こちらは「へび座(蛇座)」の方向約650光年先にある原始星周辺の様子です。連星を成す原始星は画像の中央やや下に位置していて、ガスや塵(ダスト)の一部を上下の方向に流出させています。星そのものよりもはるかに大きく広がったこの構造は「LDN 483」として知られています。

成長する原始星から流出した物質が周囲に形成した繊細な構造
この画像は「ジェームズ・ウェッブ宇宙望遠鏡(James Webb Space Telescope: JWST)」の「近赤外線カメラ(NIRCam)」で取得したデータを使って作成されました。ウェッブ宇宙望遠鏡は主に赤外線の波長で観測を行うため、公開されている画像の色は取得時に使用されたフィルターに応じて着色されています。

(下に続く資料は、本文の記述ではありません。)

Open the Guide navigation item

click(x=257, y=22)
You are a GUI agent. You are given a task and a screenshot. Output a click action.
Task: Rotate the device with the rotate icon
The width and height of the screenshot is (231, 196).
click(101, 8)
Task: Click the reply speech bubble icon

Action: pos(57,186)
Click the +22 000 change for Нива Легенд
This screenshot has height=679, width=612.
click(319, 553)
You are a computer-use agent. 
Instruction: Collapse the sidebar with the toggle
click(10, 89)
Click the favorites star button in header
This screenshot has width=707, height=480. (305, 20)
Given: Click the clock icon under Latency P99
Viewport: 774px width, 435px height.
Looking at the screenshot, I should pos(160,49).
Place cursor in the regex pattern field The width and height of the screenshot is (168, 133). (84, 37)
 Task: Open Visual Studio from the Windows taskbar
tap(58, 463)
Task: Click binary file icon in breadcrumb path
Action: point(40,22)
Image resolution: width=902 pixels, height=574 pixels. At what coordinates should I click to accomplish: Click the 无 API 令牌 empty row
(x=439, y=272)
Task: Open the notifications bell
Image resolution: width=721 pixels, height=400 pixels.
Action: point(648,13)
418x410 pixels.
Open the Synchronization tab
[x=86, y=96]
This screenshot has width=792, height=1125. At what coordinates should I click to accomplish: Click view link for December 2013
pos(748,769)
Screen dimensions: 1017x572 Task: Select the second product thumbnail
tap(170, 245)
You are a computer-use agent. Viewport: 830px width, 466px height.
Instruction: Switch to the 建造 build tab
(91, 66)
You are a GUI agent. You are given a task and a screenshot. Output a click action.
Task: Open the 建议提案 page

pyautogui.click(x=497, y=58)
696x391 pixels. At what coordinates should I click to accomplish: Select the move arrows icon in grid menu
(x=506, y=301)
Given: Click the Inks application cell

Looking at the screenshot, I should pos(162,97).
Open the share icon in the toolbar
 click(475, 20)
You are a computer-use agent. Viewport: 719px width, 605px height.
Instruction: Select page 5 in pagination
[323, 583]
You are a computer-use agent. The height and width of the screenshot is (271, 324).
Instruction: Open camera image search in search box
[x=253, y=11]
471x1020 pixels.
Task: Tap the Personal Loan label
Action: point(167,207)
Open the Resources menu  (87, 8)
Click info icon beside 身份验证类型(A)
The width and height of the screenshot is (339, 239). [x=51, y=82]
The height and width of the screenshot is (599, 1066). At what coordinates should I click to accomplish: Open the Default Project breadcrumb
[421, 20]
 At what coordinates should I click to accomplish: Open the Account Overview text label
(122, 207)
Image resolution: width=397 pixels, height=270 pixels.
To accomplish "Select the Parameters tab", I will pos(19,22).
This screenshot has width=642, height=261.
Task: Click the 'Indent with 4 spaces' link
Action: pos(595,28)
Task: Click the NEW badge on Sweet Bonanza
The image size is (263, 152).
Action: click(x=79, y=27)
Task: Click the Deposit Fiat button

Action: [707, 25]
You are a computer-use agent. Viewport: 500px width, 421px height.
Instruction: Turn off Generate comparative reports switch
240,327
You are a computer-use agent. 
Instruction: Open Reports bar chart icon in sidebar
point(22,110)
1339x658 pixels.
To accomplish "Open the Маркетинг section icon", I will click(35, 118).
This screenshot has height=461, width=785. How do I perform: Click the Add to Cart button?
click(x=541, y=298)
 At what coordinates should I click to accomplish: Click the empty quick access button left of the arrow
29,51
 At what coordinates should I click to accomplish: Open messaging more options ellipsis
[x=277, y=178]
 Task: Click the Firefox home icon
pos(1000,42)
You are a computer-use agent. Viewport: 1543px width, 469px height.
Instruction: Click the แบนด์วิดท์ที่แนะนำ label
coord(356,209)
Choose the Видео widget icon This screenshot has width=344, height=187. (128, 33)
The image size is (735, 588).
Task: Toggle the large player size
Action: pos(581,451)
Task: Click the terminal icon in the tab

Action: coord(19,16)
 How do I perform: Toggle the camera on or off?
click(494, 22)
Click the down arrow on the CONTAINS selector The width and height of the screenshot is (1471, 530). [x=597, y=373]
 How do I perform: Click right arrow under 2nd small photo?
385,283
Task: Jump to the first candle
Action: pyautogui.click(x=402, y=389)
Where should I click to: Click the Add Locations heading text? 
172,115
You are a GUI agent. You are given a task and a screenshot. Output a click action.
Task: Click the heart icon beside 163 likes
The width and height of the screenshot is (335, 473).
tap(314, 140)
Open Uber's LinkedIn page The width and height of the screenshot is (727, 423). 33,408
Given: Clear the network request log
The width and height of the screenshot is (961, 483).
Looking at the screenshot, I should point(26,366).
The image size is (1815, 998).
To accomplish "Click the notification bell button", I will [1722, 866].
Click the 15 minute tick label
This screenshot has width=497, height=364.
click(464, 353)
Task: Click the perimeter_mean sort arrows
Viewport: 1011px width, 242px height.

アメリカのSTScI=宇宙望遠鏡科学研究所によると、ウェッブ宇宙望遠鏡はこれまでになく詳細にLDN 483の姿を捉えました。右上方に向かって突き出たようなオレンジ色の部分は、流出した物質が周囲のより高密度な物質と衝突することで生じた衝撃波面。その少し下でオレンジ色とピンク色が混ざり合っているような部分は物質が複雑に絡み合っているように見える場所で、その繊細な構造を説明するための詳細な研究が待たれています。
周囲から集めた物質の一部をジェット(細く絞られた高速なガスの流れ)として流出させている原始星そのものは細長い砂時計型をした構造の中心部分にあり、不透明な円盤構造に囲まれています。円盤は低温のガスと塵でできていて、この画像では1ピクセルに収まるほどの大きさしかないといいます。言い換えれば、流出した物質はそれだけ星から離れた範囲にまで広がっているということになります。
また、“砂時計”を左右から挟み込む暗い部分は物質が無いように思えますが、実は塵が最も濃い部分。ウェッブ宇宙望遠鏡はその向こう側にある星から届いたかすかな赤外線も捉えています。
STScIによると、星の形成が完了する何百万年か後には、2つの原始星はどちらも太陽と同程度の質量になっている可能性があるといいます。その頃には物質の流出も止まり、周囲の物質は吹き払われて半透明の構造は姿を消していて、惑星を形成するかもしれないガスと塵の円盤が残されるかもしれません。生まれたばかりの若い星の周囲に形成される一時的な構造。新たな星が誕生しつつある様子を目撃しているのだと思うと、貴重な瞬間に立ち会っているような嬉しさを感じませんか?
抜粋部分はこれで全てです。